§ **Source passage**:
· · · ·
From “Bottle Rocket” to “Rushmore,” from “The Royal Tenenbaums” to “The Life Aquatic with Steve Zissou,” from “Fantastic Mr. Fox” to “The Grand Budapest Hotel,” few filmmakers can match the creativity and unique artistic vision of the writer-director Wes Anderson.
Even fewer come across as more arch and self-congratulatory. At times Anderson’s style is so wry and so clever, with his characters speaking as if they’re in a J.D. Salinger short story, we half-expect him to show up at the end of a scene and say, “Ta-da!”
While wearing a cape and winking at us.
Anderson’s “Isle of Dogs” is in keeping with that signature borderline-smug style, but it’s also pretty great. In fact, it might very well win the Academy Award for best animated feature of 2018.
This film finds great beauty in seemingly ugly settings. It features some of the best voice-work acting in recent memory. It delivers political and social commentary without making us feel we’re being lectured (for the most part). It’s smart and different and sometimes deliberately odd and really funny — rarely in a laugh-out-loud way, more in a smile-and-nod-I-get-the-joke kind of way.
In other words, it’s a Wes Anderson movie.
· · · ·
[Saved data entries]
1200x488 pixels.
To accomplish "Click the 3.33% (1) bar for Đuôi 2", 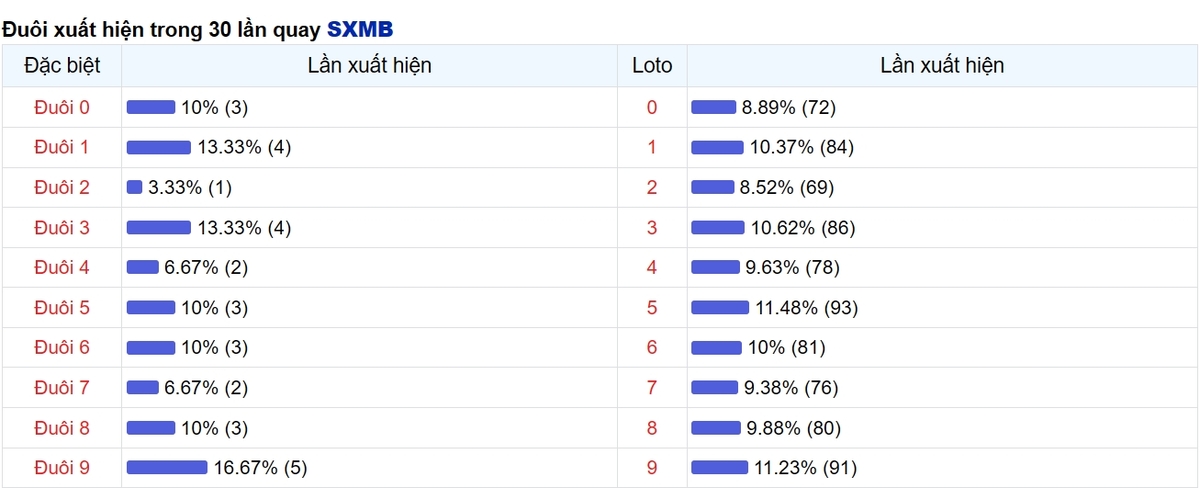I will point(134,187).
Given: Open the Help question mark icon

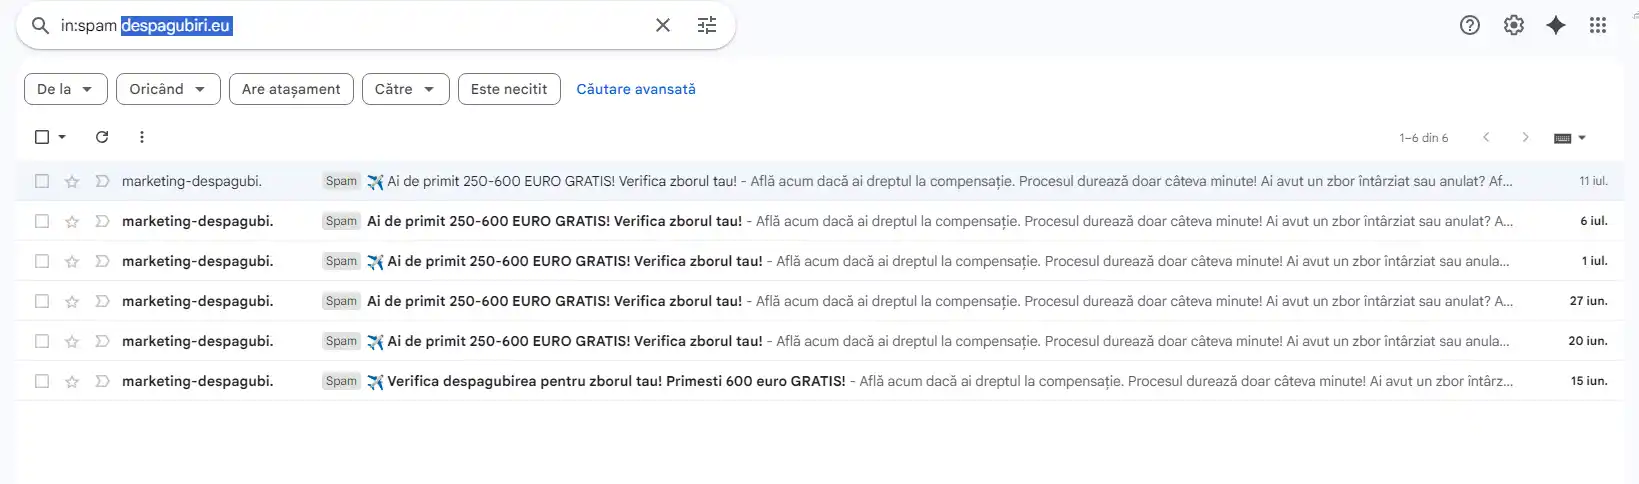Looking at the screenshot, I should pos(1469,25).
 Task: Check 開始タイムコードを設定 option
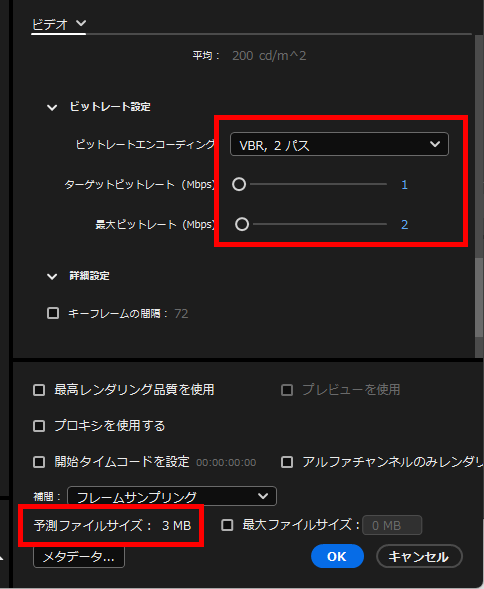pyautogui.click(x=39, y=462)
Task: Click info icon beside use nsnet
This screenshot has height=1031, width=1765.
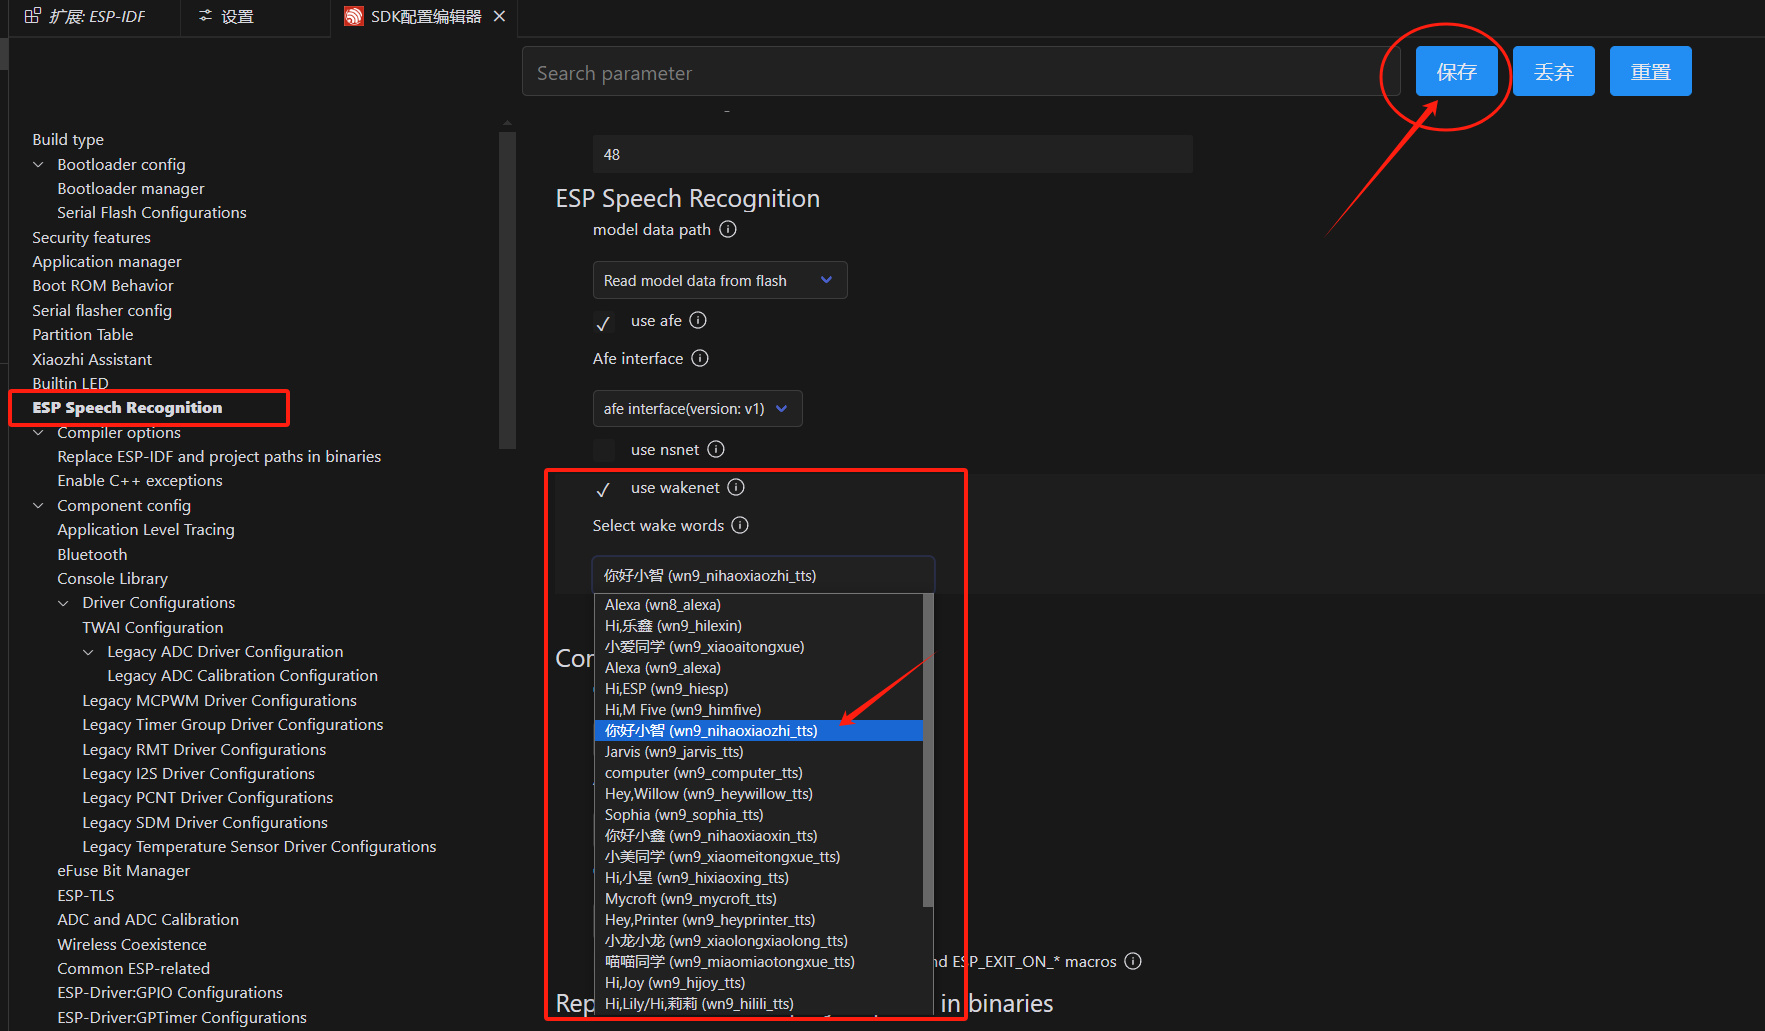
· · · ·
§ **Instructions**:
(a) Answer these questions using the review:
(i) To whose short stories does the review compare the way Anderson's characters speak?
(ii) What award does the review say "Isle of Dogs" might win?
(iii) What kind of settings does the film find great beauty in?
(b) Which films does the opening sentence of the review name?

§ **Results of the exercise**:
(a)
(i) J.D. Salinger's
(ii) The Academy Award for best animated feature of 2018
(iii) Seemingly ugly settings

(b)
- Bottle Rocket
- Rushmore
- The Royal Tenenbaums
- The Life Aquatic with Steve Zissou
- Fantastic Mr. Fox
- The Grand Budapest Hotel